One day, Abhinaya conveys to her mother that her ambition in life is to become a servant as well. Shanti is dismayed hearing this and conveys this to her boss, who in turn advises her to challenge her daughter. Shanti realises that if she were more educated, she would be able to mentor as well as tutor her daughter and thus motivate her to improve in her studies. So with Nandhini's help, she is enrolled in the same school as her daughter. This infuriates Abhinaya, who hates to see her mother in her daily school life. Shanti proves to her daughter that age is not a major deterrent to learning and that she can pick up where she left off several years ago. Shanti studies hard and challenges Abhinaya to score higher marks than her in the half-yearly exams. Abhinaya starts taking math seriously and does well in her exams. Seeing this, Shanti thinks Abhinaya has turned over into a new leaf and her attitude has changed, so she wants to discontinue school. Seeing this, Abhinaya confesses that her hard work to succeed in math and pass the exam was so that her mother could drop out of school.

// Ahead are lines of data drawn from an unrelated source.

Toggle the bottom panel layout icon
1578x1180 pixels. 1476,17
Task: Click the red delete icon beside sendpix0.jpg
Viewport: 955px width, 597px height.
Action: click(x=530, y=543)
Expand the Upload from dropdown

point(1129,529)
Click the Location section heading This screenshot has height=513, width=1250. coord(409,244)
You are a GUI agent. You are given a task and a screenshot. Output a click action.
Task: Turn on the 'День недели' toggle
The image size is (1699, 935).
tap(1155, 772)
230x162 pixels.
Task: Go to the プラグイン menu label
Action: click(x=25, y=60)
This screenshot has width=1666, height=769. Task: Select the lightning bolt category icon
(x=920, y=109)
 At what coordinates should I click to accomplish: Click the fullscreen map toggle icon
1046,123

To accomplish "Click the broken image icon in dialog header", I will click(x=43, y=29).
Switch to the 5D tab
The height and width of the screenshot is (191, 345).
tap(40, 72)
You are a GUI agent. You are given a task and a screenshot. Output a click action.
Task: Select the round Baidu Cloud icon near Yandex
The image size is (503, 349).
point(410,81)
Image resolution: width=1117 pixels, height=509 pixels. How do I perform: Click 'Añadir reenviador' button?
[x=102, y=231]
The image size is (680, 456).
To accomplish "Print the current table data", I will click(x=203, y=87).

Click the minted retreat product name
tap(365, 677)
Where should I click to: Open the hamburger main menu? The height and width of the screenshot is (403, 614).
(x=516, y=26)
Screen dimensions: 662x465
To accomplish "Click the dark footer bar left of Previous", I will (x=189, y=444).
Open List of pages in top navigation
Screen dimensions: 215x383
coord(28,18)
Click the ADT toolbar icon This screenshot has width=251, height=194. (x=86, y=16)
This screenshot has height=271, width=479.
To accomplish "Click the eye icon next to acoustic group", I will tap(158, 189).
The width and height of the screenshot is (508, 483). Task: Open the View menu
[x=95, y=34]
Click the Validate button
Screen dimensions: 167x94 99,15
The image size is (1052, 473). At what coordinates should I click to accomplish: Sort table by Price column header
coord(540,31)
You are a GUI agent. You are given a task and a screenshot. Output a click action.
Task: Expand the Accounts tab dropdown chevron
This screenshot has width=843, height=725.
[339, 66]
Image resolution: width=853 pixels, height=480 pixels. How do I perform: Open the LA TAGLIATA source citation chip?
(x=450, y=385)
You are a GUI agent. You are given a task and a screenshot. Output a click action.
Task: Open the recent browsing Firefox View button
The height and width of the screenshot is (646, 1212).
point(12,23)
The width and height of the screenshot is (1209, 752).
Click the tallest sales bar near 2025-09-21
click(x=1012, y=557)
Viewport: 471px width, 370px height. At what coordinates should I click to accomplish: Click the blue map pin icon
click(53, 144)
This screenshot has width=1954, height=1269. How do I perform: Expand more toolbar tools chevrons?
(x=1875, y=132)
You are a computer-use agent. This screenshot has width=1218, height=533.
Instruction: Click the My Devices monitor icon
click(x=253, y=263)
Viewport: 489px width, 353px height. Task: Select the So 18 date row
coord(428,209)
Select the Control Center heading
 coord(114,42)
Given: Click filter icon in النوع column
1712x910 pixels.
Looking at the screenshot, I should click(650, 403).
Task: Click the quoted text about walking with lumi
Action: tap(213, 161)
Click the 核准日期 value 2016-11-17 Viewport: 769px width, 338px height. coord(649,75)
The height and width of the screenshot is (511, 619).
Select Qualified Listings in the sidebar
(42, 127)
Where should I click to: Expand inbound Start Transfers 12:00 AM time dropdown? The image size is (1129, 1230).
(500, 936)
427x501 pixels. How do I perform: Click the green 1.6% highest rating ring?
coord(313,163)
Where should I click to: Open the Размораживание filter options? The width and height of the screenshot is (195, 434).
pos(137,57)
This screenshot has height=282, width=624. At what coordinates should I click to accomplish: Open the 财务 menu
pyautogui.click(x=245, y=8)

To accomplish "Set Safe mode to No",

There is this wonderful twist which shows the psychology of human nature. Shanti works night and day to earn and collect money for her daughter's future, while the daughter spends all that earned money in one day. Abhinaya comes home with new clothes and shoes to find her mother looking through jars to find where the money she earned for Abhinaya's future went. They argue, and Abhinaya says that she knows what Shanti's job is and that she sees a man drop her home every day at night. Abhinaya finally learns the truth about her mother from her classmate and is ashamed of her rebellious behaviour. She realises the value of education and her mother's dream, which is Abhinaya. Her goal is to make Abhinaya's life more independent. The final scenes show Abhinaya passing her 10thsStandard, and then years later getting interviewed by IAS Officers, who ask her why she is pursuing Civil Services, and her reply says it all: "So that I do not become a maid".

== Production ==
In November 2015, Ashwini Iyer Tiwari agreed terms to direct a remake of her Hindi film, Nil Battey Sannata in Tamil, for producers Dhanush and Anand L. Rai. Dhanush had been shown a preview of the film by Rai, during a visit to Mumbai in September 2015 and the duo chose to co-produce the film, with Ashwini Iyer retained as director, while Amala Paul and Revathi were signed on to play the leading roles. Principal photography began on 7 January 2016 in Chennai, and wrapped in late February 2016.

== Soundtrack ==
The music was composed by Ilaiyaraaja.

Track listing
| No. | Title | Lyrics | Singer(s) | Length |
|---|---|---|---|---|
| 1. | "Maths Tough" | Na. Muthukumar | Srinisha Jayaseelan | 03:06 |
| 2. | "Unakkum Enakkum" | Ilaiyaraaja | Ramya NSK, Vandana Srinivasan | 03:28 |
| 3. | "Kadavul Padaippil" | Ilaiyaraaja | Haricharan | 02:28 |
| 4. | "Kanavugal" | Ilaiyaraaja | Surmukhi Raman | 00:54 |
| 5. | "Indha Vazhkai" | Palani Bharathi | Shashaa Tirupati | 01:20 |

== Critical reception ==
S Saraswathi of Rediff.com stated that "Despite the ordinary performances, Amma Kanakku has a wonderful message and certainly deserves a watch." and gave 3 stars out of 5. M Suganth of The Times of India noted that "It is only the panache in the filmmaking that stops the film from crumbling." and gave 3 out of 5. Anupama Subramanian of Deccan Chronicle stated, "A modest feel-good film worth a watch!". Baradwaj Rangan wrote for The Hindu that it was a "feel-good film with a problem at its core".